Paul Sutter is an astrophysicist at The Ohio State University and the chief scientist at COSI Science Center. Sutter is also host of Ask a Spaceman, RealSpace, and COSI Science Now.
There are some things in the universe that you simply can't escape. Death. Taxes. Black holes. If you time it right, you can even experience all three at once.
Black holes are made out to be uncompromising monsters, roaming the galaxies, voraciously consuming anything in their path. And their name is rightly deserved: once you fall in, once you cross the terminator line of the event horizon, you don't come out. Not even light can escape their clutches.
But in movies, the scary monster has a weakness, and if black holes are the galactic monsters, then surely they have a vulnerability. Right?
Hawking to the rescue
In the 1970s, theoretical physicist Stephen Hawking made a remarkable discovery buried under the complex mathematical intersection of gravity and quantum mechanics: Black holes glow, ever so slightly, and, given enough time, they eventually dissolve.
Wow! Fantastic news! The monster can be slain! But how? How does this so-called Hawking Radiation work?
Well, general relativity is a super-complicated mathematical theory. Quantum mechanics is just as complicated. It's a little unsatisfying to respond to "How?" with "A bunch of math," so here's the standard explanation: the vacuum of space is filled with virtual particles, little effervescent pairs of particles that pop into and out of existence, stealing some energy from the vacuum to exist for the briefest of moments, only to collide with each other and return to nothingness.
Every once in a while, a pair of these particles pops into existence near an event horizon, with one partner falling in and the other free to escape. Unable to collide and evaporate, the escapee goes on its merry way as a normal non-virtual particle.
Voila: The black hole appears to glow, and in doing so — in doing the work to separate a virtual particle pair and promote one of them into normal status — the black hole gives up some of its own mass. Subtly, slowly, over the eons, black holes dissolve. Not so black anymore, huh?

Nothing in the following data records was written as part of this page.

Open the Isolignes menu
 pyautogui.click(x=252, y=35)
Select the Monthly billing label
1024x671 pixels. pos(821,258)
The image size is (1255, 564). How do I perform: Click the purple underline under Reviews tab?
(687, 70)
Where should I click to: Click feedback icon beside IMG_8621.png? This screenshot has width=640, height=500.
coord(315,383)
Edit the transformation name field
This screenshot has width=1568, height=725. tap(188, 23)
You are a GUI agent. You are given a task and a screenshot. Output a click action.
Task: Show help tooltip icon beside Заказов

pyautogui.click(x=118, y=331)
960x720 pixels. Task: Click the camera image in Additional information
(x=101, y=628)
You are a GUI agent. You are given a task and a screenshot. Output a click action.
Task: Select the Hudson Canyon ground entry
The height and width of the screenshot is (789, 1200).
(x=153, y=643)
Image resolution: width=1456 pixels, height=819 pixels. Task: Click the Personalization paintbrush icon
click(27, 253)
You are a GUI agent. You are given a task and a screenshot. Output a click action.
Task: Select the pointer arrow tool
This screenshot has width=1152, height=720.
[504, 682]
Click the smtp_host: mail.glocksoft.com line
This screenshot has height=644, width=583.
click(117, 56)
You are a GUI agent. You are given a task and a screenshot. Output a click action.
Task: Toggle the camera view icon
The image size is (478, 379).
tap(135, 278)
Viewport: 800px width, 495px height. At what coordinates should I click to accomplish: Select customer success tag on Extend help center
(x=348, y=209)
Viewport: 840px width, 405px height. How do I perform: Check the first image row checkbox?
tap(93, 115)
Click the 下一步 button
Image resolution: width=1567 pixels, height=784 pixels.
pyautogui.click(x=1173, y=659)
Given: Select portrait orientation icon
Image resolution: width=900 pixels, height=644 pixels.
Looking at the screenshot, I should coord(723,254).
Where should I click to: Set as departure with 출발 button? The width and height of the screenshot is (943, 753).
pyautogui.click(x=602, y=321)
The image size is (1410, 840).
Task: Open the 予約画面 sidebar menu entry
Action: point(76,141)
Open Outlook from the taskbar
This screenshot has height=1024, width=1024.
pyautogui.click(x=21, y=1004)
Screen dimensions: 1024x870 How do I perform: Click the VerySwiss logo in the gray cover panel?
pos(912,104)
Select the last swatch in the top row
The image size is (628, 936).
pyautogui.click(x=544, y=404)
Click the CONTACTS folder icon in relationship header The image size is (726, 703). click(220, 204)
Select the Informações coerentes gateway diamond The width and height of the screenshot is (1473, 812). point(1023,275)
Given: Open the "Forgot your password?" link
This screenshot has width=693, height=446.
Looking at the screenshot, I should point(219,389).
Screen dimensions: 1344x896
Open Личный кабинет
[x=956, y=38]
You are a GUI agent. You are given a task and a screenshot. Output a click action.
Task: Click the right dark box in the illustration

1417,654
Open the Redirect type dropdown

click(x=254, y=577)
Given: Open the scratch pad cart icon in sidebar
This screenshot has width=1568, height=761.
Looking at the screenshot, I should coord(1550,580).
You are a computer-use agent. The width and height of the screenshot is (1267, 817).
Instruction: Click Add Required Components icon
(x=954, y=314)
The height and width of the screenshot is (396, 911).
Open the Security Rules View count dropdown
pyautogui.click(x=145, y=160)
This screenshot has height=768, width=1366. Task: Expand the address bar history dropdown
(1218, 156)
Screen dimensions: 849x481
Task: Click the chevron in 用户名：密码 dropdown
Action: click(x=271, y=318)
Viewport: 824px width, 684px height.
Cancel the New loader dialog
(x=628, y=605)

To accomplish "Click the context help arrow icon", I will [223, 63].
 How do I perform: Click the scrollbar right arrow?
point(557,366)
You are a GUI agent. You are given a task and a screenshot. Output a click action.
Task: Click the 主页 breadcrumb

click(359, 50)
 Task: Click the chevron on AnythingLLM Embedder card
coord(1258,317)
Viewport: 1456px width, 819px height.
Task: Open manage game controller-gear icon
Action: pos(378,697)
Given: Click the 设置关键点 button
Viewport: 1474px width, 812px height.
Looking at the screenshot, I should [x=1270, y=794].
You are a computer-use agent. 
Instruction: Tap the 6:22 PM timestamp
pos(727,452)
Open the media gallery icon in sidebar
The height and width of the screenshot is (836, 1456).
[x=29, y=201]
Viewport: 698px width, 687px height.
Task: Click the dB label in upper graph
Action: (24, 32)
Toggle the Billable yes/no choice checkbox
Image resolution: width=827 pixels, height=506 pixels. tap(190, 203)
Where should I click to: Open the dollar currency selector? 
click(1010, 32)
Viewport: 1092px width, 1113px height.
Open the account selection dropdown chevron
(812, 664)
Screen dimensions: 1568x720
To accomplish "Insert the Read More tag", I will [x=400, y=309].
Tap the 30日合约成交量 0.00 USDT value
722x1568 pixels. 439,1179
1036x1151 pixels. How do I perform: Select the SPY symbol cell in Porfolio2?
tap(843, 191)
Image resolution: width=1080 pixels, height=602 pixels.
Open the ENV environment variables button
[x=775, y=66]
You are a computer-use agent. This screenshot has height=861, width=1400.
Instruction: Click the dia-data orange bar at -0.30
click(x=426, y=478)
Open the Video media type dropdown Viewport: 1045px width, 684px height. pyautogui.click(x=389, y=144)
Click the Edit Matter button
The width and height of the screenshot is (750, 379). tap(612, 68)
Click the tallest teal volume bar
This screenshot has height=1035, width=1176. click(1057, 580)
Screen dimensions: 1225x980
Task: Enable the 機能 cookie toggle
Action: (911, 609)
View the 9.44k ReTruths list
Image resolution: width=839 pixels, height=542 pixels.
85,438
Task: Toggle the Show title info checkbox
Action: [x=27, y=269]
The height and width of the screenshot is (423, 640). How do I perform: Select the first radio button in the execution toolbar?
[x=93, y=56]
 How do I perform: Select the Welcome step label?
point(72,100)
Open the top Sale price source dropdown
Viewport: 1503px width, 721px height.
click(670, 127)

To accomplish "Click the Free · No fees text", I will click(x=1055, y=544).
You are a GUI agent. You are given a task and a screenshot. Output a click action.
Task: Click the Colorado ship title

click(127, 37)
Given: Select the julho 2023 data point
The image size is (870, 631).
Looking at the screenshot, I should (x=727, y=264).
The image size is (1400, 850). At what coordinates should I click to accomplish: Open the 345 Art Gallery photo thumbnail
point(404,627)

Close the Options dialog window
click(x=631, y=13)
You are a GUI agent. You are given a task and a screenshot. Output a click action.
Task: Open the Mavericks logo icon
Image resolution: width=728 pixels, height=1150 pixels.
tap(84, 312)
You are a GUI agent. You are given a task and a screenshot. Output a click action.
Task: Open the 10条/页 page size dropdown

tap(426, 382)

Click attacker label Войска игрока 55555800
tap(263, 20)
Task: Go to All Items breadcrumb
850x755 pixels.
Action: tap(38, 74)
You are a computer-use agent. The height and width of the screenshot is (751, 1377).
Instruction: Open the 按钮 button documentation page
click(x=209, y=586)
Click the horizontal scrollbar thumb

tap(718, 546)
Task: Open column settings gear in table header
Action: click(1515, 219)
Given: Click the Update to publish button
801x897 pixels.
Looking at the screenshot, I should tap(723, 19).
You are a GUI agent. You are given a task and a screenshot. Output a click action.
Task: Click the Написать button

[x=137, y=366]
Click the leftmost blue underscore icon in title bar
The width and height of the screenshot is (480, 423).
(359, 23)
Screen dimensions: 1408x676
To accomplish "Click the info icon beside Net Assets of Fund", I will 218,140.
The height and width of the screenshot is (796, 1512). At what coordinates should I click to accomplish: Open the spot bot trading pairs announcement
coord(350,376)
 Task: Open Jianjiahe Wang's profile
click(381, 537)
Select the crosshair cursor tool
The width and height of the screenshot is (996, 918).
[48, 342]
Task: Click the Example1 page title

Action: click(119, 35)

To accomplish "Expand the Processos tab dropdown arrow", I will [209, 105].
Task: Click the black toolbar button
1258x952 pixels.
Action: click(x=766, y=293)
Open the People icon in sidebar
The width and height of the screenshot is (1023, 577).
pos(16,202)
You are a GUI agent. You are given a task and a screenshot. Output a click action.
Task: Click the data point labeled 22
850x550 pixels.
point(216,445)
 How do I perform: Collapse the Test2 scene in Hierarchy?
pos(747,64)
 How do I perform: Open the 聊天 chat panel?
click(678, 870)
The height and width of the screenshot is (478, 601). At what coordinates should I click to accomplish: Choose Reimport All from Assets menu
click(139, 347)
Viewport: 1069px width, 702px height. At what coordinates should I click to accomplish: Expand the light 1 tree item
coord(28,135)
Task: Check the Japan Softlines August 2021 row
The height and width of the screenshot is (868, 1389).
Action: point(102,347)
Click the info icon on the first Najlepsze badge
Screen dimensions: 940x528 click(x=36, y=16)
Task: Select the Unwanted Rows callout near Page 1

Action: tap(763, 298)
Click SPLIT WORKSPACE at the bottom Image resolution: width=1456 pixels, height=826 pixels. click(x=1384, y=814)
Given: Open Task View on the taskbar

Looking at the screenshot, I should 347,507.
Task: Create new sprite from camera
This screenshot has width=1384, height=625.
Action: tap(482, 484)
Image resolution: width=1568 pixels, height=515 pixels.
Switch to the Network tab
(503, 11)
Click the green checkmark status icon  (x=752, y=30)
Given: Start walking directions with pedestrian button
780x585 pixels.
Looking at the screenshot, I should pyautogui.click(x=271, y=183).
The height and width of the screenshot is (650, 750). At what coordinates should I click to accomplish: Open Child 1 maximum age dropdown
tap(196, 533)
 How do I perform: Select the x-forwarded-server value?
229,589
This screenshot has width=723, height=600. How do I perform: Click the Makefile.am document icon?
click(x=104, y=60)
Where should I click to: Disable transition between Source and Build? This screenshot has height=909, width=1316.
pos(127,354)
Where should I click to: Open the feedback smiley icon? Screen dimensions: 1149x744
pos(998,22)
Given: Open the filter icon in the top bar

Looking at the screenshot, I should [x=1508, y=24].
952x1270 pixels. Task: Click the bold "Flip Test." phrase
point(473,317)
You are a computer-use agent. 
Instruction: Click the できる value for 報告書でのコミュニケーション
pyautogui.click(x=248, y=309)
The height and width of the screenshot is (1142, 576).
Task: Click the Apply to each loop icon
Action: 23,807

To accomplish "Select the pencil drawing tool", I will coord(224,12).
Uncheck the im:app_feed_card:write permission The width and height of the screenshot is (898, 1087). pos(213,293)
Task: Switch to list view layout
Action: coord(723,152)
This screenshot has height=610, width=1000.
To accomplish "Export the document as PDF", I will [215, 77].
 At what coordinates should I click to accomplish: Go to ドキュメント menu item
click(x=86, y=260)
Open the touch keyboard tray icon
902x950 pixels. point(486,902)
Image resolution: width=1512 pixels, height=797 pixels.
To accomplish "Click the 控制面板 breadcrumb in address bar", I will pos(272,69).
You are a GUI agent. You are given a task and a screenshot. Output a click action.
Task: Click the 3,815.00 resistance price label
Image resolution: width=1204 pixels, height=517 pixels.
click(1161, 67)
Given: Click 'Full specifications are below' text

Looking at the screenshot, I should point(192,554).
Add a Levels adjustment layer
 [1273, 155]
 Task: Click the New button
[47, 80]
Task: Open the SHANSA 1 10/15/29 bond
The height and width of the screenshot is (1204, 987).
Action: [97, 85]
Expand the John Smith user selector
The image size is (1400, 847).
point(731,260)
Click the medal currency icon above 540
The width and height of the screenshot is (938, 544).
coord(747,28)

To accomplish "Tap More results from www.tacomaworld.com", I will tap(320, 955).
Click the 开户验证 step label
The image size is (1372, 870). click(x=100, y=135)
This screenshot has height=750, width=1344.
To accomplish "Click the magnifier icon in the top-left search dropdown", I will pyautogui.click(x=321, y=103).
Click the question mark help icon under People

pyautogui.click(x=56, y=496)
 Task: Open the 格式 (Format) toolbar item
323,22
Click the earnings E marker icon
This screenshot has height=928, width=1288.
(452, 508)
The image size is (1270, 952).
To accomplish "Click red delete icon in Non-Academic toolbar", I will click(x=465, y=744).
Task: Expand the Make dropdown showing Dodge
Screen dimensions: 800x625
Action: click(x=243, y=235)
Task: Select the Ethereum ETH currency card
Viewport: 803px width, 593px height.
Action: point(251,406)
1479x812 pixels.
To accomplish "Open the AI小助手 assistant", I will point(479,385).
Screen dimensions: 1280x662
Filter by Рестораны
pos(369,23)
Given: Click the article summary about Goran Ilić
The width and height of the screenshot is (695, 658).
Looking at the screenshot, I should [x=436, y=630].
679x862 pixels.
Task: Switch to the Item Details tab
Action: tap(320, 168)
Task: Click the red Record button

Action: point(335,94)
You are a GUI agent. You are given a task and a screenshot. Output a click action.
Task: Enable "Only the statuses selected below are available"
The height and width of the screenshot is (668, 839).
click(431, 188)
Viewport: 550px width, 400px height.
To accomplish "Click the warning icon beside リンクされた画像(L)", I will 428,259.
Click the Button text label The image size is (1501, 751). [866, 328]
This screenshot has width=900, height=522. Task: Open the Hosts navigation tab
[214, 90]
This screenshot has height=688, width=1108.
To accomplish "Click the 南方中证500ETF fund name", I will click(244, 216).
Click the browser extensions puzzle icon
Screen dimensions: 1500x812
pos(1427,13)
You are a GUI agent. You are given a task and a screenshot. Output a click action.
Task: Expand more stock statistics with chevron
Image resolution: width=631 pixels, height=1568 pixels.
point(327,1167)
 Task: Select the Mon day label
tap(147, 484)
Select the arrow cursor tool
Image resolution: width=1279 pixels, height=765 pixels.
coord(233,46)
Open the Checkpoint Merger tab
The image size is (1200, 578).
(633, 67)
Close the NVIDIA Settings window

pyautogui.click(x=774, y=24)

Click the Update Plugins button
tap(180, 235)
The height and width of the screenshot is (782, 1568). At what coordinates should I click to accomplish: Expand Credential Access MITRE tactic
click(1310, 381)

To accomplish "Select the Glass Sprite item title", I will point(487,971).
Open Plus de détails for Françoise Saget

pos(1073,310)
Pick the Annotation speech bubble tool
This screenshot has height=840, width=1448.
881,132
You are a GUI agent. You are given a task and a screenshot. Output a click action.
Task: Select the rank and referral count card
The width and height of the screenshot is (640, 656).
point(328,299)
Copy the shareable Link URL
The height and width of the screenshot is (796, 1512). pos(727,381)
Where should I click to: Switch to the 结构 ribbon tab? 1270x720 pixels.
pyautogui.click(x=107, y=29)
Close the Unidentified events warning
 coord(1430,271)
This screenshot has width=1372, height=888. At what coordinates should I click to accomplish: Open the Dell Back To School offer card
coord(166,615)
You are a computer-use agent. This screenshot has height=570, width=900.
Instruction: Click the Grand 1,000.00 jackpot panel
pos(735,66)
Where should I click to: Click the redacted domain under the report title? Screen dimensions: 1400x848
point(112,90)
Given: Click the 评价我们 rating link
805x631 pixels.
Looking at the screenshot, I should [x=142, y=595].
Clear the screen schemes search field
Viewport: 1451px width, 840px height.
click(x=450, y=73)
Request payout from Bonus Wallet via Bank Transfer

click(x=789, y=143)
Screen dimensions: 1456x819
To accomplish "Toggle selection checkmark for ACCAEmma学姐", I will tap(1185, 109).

Here's the thing: I don't find that answer especially satisfying, either. For one, it has absolutely nothing to do with Hawking's original 1974 paper, and for another, it's just a bunch of jargon words that fill up a couple of paragraphs but don't really go a long way to explaining this behavior. It's not necessarily wrong, just…incomplete.
Let's dig into it. It'll be fun.
The way of the field
First things first: "Virtual particles" are neither virtual nor particles. In quantum field theory — our modern conception of the way particles and forces work — every kind of particle is associated with a field that permeates all of space-time. These fields aren't just simple bookkeeping devices. They are active and alive. In fact, they're more important than particles themselves. You can think of particles as simply excitations — or "vibrations" or "pinched-off bits," depending on your mood — of the underlying field.
Sometimes the fields start wiggling, and those wiggles travel from one place to another. That's what we call a "particle." When the electron field wiggles, we get an electron. When the electromagnetic field wiggles, we get a photon. You get the idea.
Sometimes, however, those wiggles don't really go anywhere. They fizzle out before they get to do something interesting. Space-time is full of the constantly fizzling fields.
What does this have to do with black holes? Well, when one forms, some of the fizzling quantum fields can get trapped — some permanently, appearing unfortunately within the newfound event horizon. Fields that fizzled near the event horizon end up surviving and escaping. But due to the intense gravitational time dilation near the black hole, thy appear to come out much, much later in the future.
In their complex interaction and partial entrapment with the newly forming black hole, the temporary fizzling fields get "promoted" to become normal everyday ripples — in other words, particles.
So, Hawking Radiation isn't so much about particles opposing into existence near a present-day black hole, but the result of a complex interaction at the birth of a black hole that persists until today.